Cette fécondité, Jésus invite ses disciples à la partager, nous invite à la partager. Ici, au monastère, nombreux sont ceux qui nous confient leurs peines, leur désarroi. En particulier à la suite du décès d’un proche, d’une rupture, d’une épreuve. Nous recevons leurs questions pour les aider à trouver en eux-mêmes leurs réponses. Beaucoup comptent sur notre prière et peuvent s’appuyer sur la foi de notre communauté. Une foi qui, chaque jour, dans la prière, nous fait chanter la gloire de Jésus, sa vraie gloire. Cette prière quotidienne ne vient pas d’abord de nous, « car nous ne savons pas prier comme il faut » (Rm 8,26). Nous la recevons de l’Esprit saint. Il nous apprend à connaître Jésus, à entrer dans la relation qui l’unit à son Père. C’est dans l’Esprit que nous appelons Dieu Abba, « papa ».

Toutefois Jésus ne nous propose pas une vie tranquille. Cet homme broyé par la souffrance, mais profondément libre, nous invite nous aussi à une fécondité sans frontières, sans mesure : une vie qui se révèle passionnante, animée par l’amour et le service du prochain. « Qui aime sa vie la perd : qui s’en détache en ce monde la gardera pour la vie éternelle. Si quelqu’un veut me servir, qu’il me suive ; et là où moi je suis, là aussi sera mon serviteur. Si quelqu’un me sert, mon Père l’honorera » (Jn 12,25-26). Jésus parle de la puissance qui rayonnera de la croix. D’où une question bien gênante pour nous : notre christianisme paisible, quiet et confortable est-ce le chemin du Christ ?

Les Grecs demandaient à Philippe : « Nous voulons voir Jésus ». Qui souhaitent-ils voir ? Celui qui a ressuscité Lazare ? Celui qui tient tête aux scribes et aux pharisiens ? Ou peut-être leur recherche est-elle plus profonde, comme une loi inscrite au plus profond d’eux-mêmes. Combien comme eux sont en recherche, sans même savoir que leur quête rejoint celle qui traverse toute la Bible ? Jusqu’au désir enfoui de connaître Dieu. Car c’est Dieu qui parle au plus profond de notre cœur.
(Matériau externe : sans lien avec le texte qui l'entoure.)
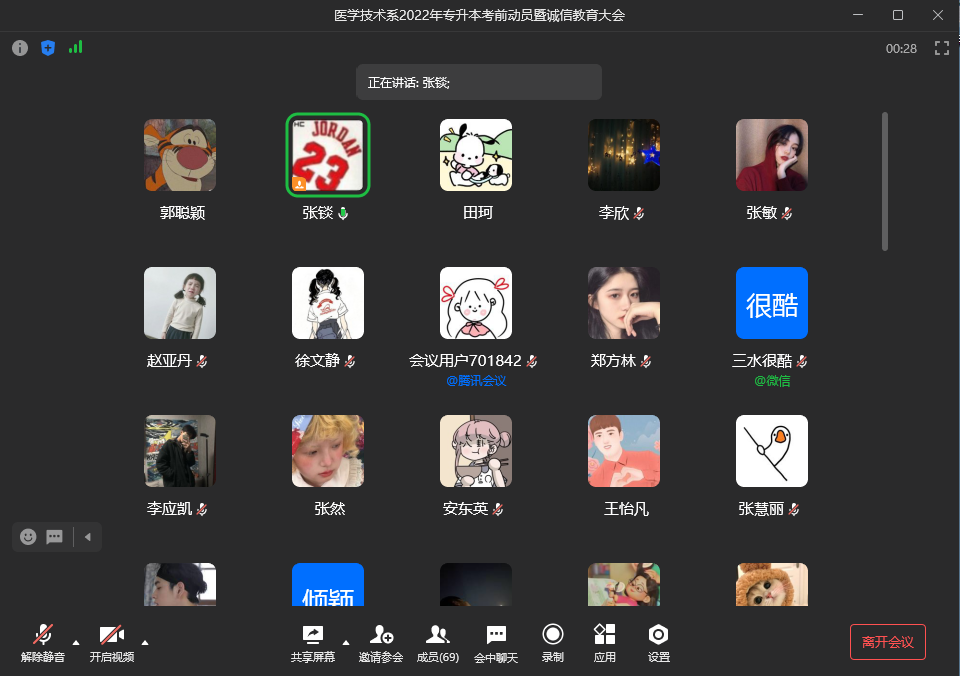This screenshot has width=960, height=676.
Task: Open the chat bubble icon on left
Action: [x=55, y=537]
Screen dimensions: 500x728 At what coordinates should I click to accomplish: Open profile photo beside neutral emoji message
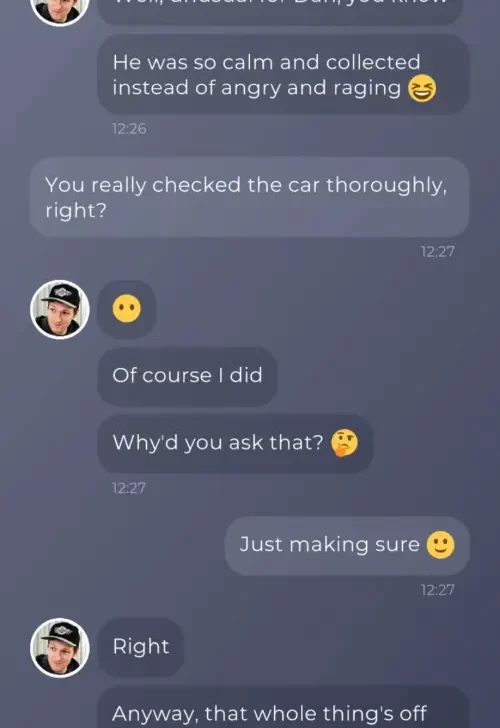point(60,309)
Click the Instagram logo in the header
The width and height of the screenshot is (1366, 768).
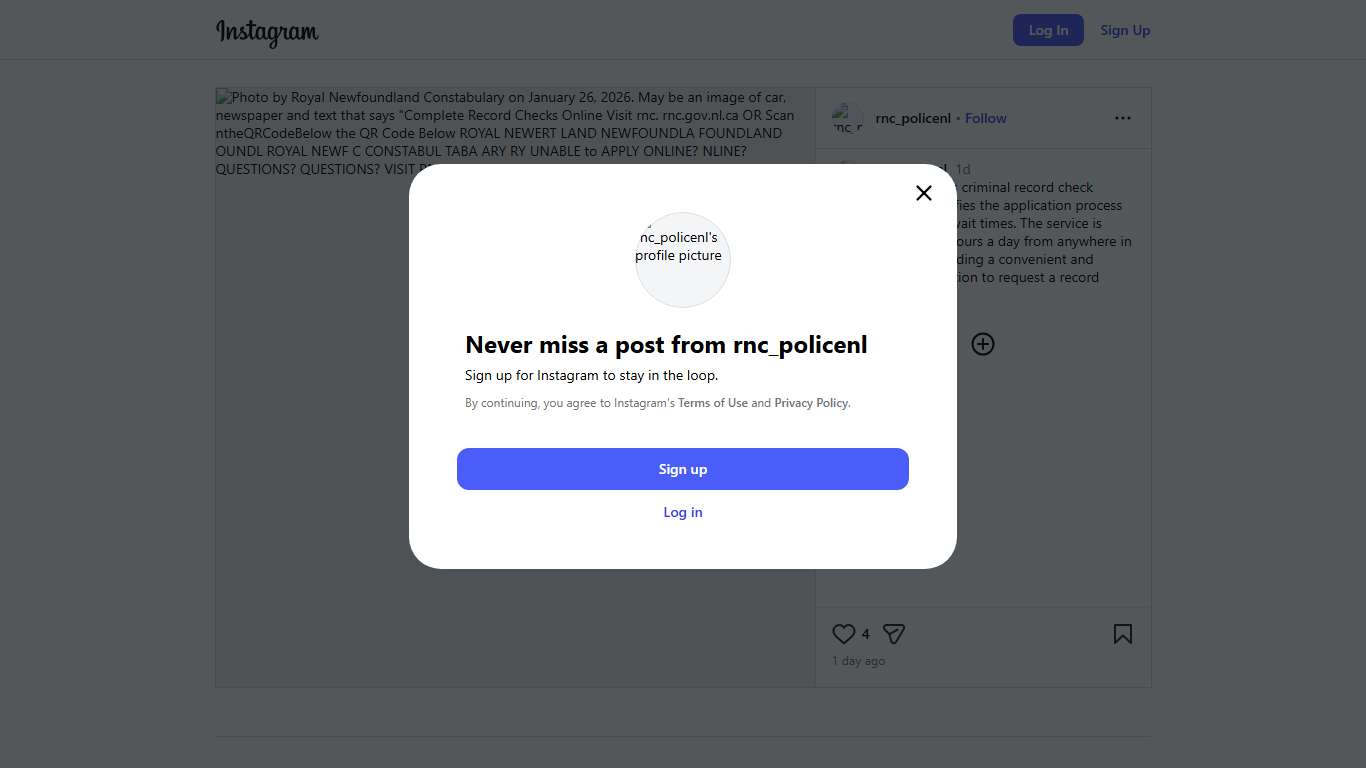pos(267,32)
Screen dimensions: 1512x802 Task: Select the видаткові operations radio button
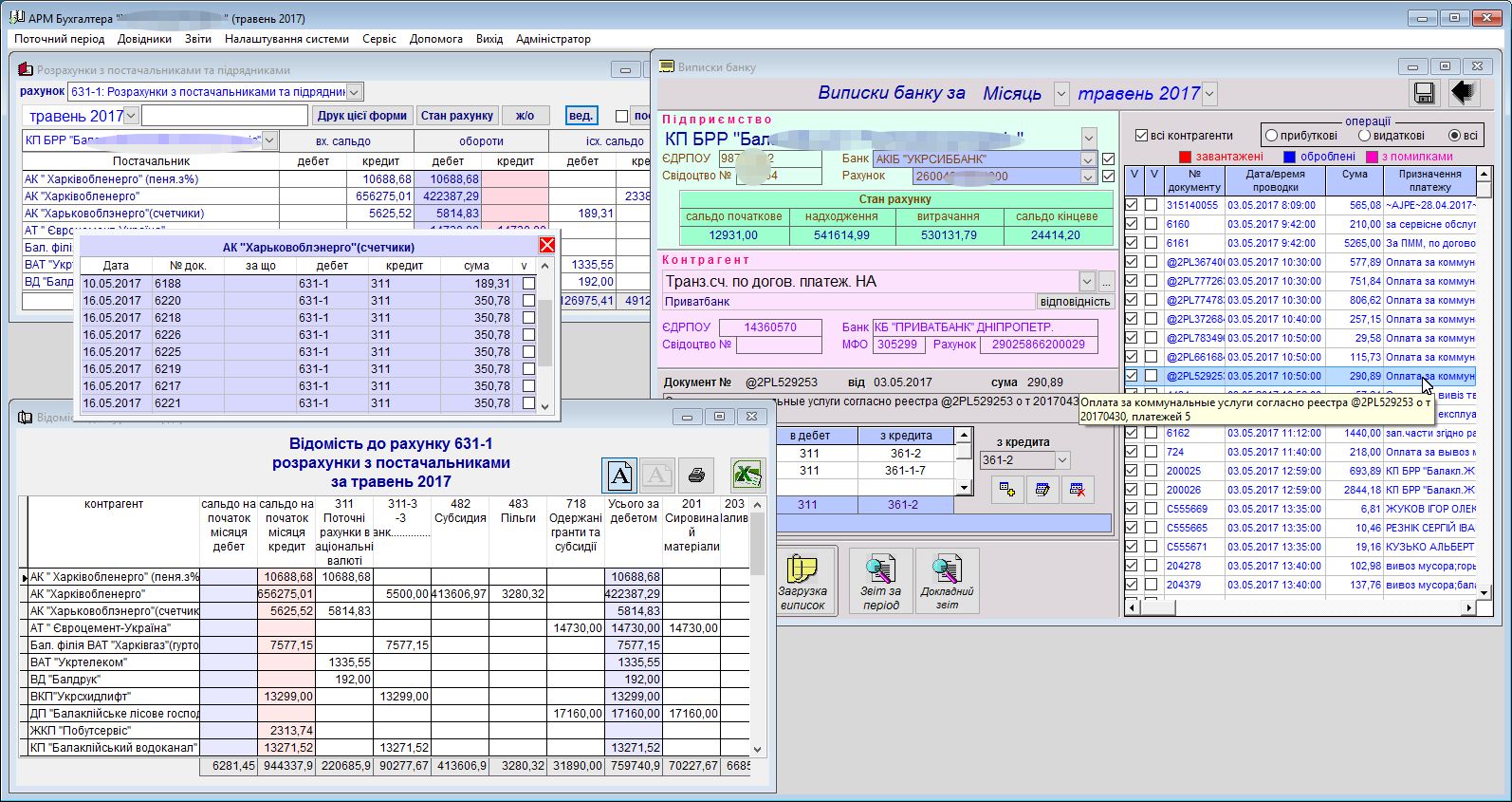pyautogui.click(x=1365, y=136)
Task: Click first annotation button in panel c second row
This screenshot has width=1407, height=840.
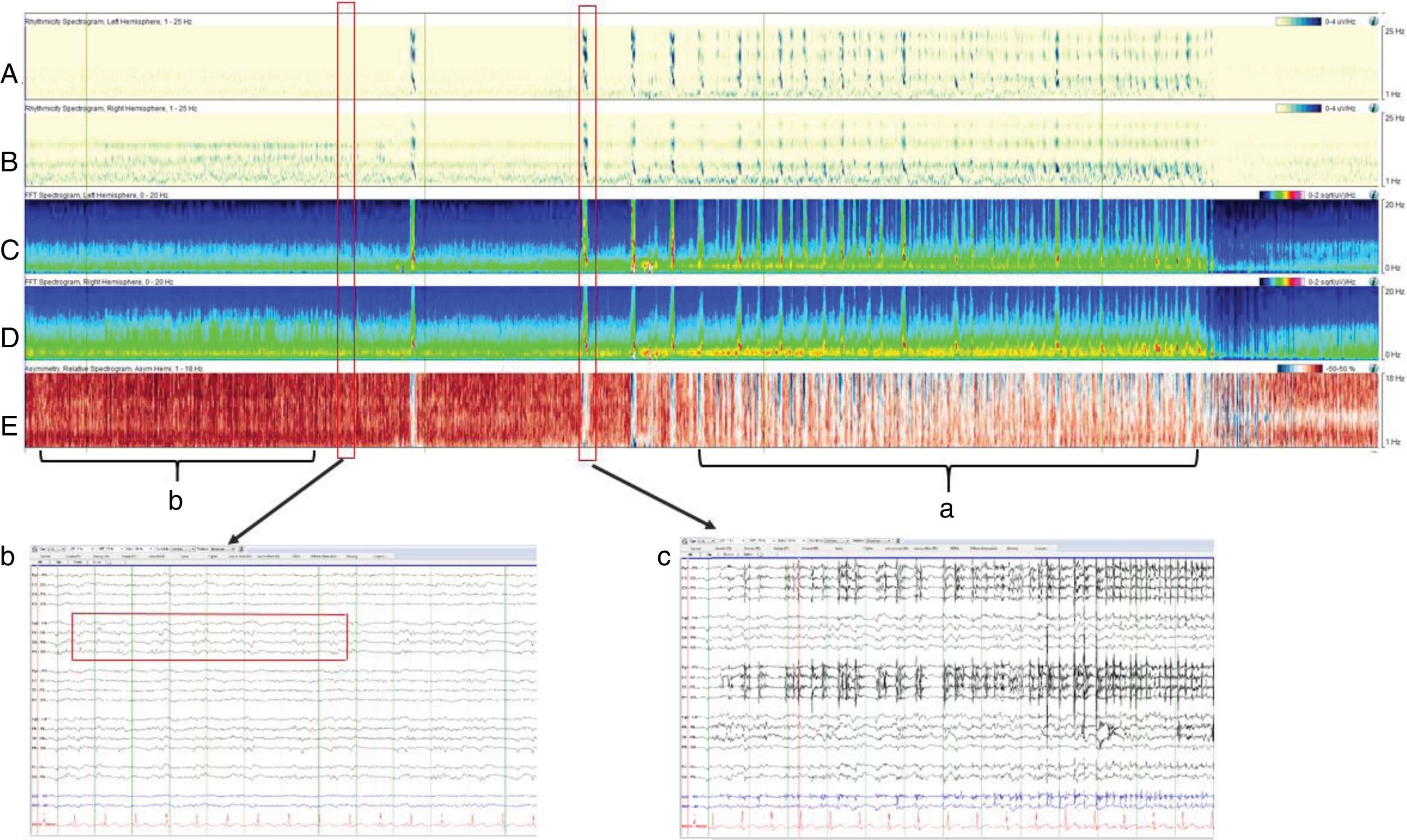Action: [696, 549]
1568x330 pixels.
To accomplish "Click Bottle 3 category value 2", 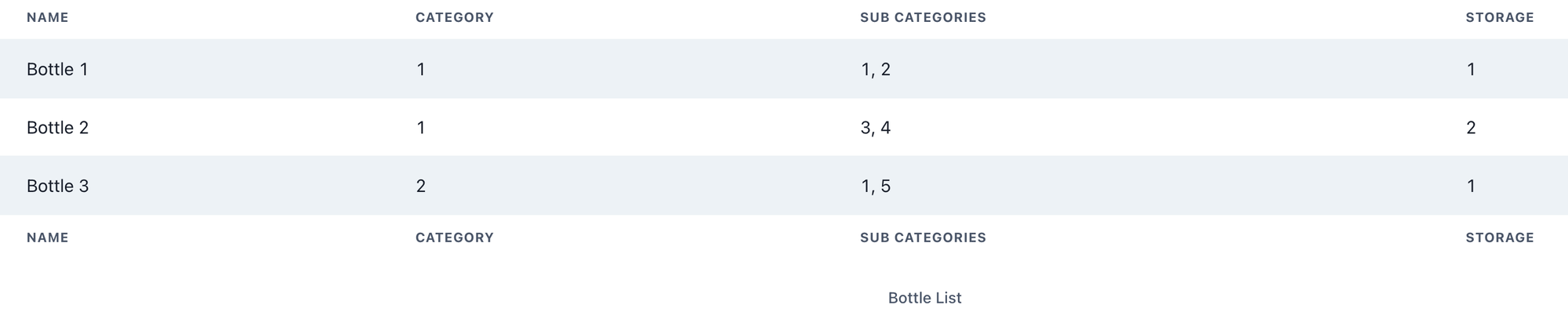I will [421, 186].
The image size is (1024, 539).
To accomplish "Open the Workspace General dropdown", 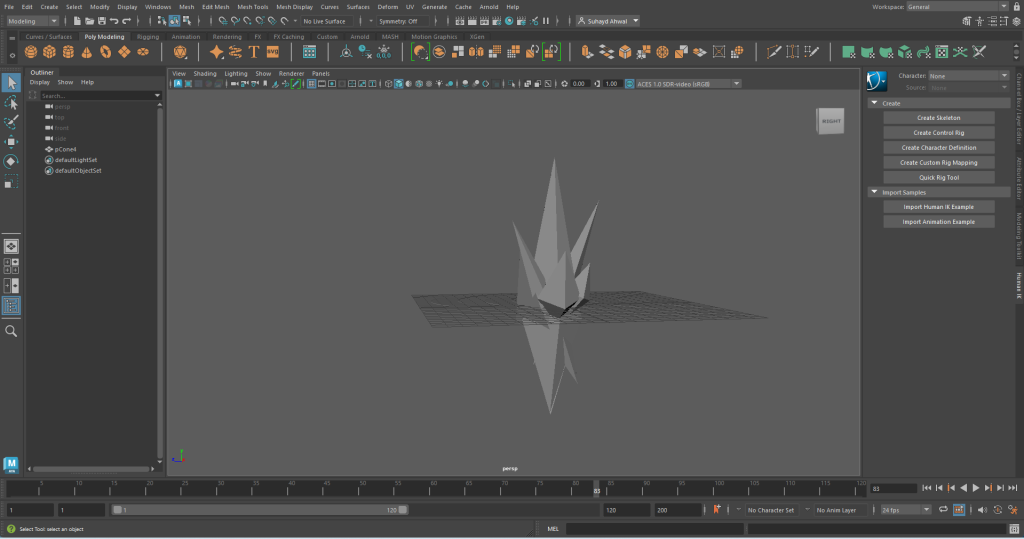I will pyautogui.click(x=956, y=7).
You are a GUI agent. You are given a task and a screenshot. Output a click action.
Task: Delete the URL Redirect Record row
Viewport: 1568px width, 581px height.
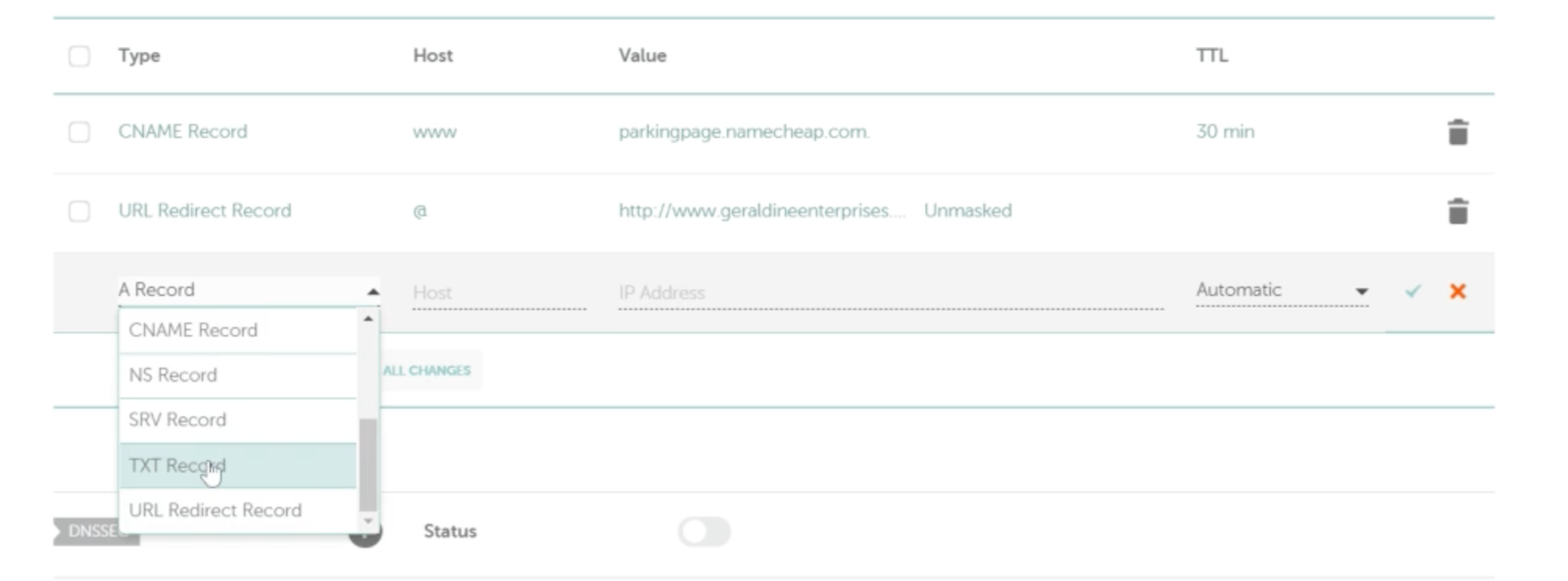[1457, 212]
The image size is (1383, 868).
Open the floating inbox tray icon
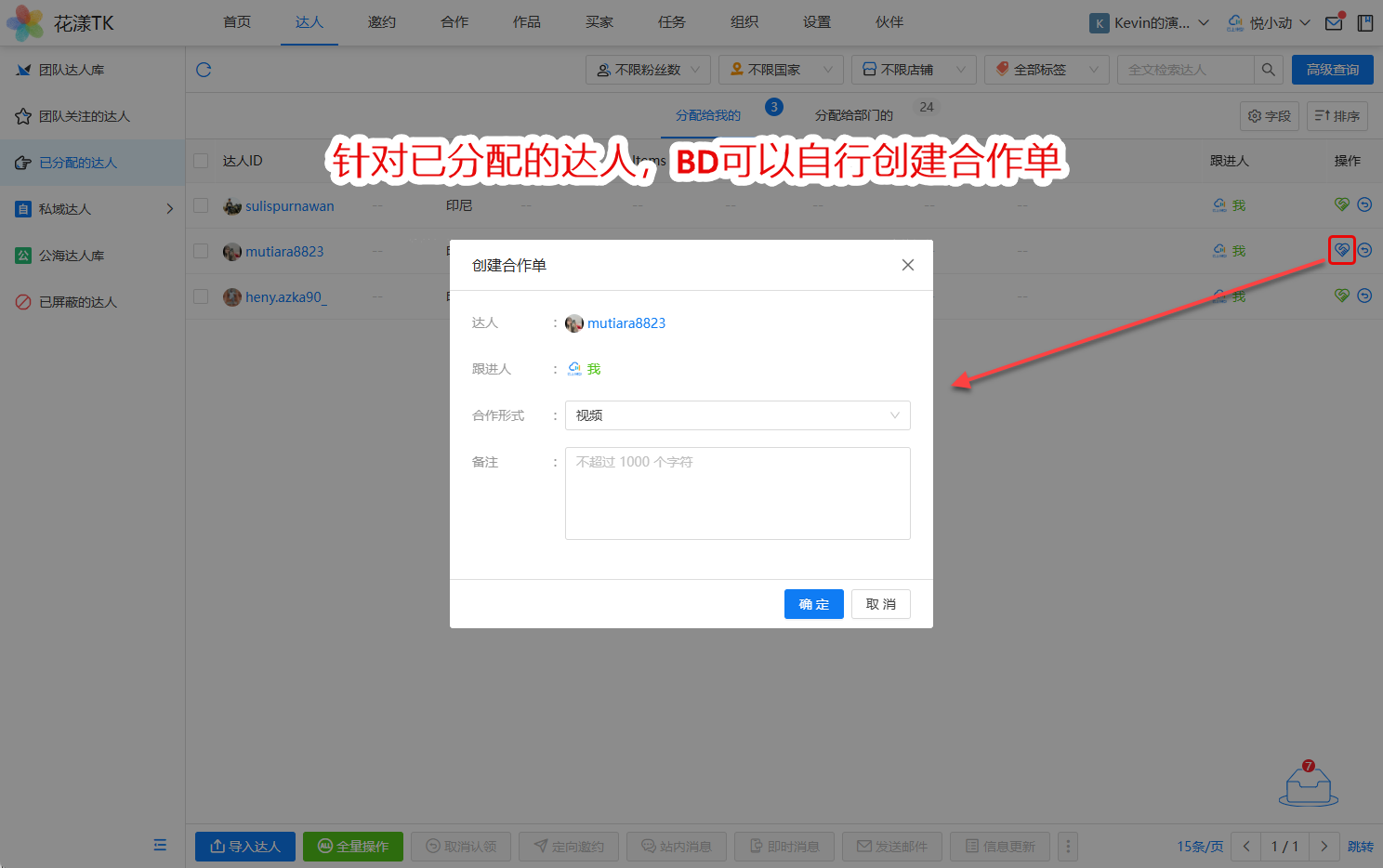pyautogui.click(x=1309, y=785)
Moïse déjà voulait voir Dieu. Mais à cette requête Dieu avait répondu : « L’homme ne peut me voir et vivre » (Ex 33,23). Étonnante réponse à celui qui parlait avec Dieu « face à face comme un homme parle à son ami » (Ex 33,11). La réponse de Jésus n’est guère plus encourageante. Celui-là même qui dira à Philippe « qui m’a vu a vu le Père » (Jn 14,9). Ceux qui le verront suspendu au bois de la croix, reconnaîtront-ils alors celui qu’ils voulaient voir ? « Et moi, quand j’aurai été élevé de terre, j’attirerai tous les hommes à moi » (Jn 12,32). Et vous ? Et moi ? Est-ce bien là celui que je veux voir ?

Saint Jean nous invite à ne pas hésiter à contempler le Corps du Christ sur la Croix, donnant sa vie pour nous, pour nous entraîner à sa suite ; car la Croix ne peut être que glorieuse : elle est celle non pas du condamné mais du Ressuscité. Bientôt, il n’y aura plus rien à voir, un tombeau vide… Alors une autre parole se fera entendre. « Heureux ceux qui croient sans avoir vu » (Jn 20,29). Il ne s’agira plus de voir ni d’entendre mais, avec Jésus, de donner sa vie, avec lui, de marcher sur un chemin d’abandon qui conduit à tout recevoir. Lui fera aboutir notre quête. Tout comme le Père a fait aboutir la sienne. Sur la croix, le vendredi, il se croyait abandonné du Père. La réponse à sa prière n’est venue que le matin de Pâques.

Frères et sœurs, qui que nous soyons, quelle que soit notre recherche, du moment que nous sommes en quête, Jésus nous attire pour que nous demeurions avec lui, sur un chemin d’éternité ! On ne rencontre vraiment Jésus qu’en allant où il va : vers la souffrance du monde, les pauvres, les malades, ceux qui sont rejetés. Il n’y a pas de plus grand bonheur que d’être ici-bas l’écho de la parole de Dieu, le reflet de sa lumière.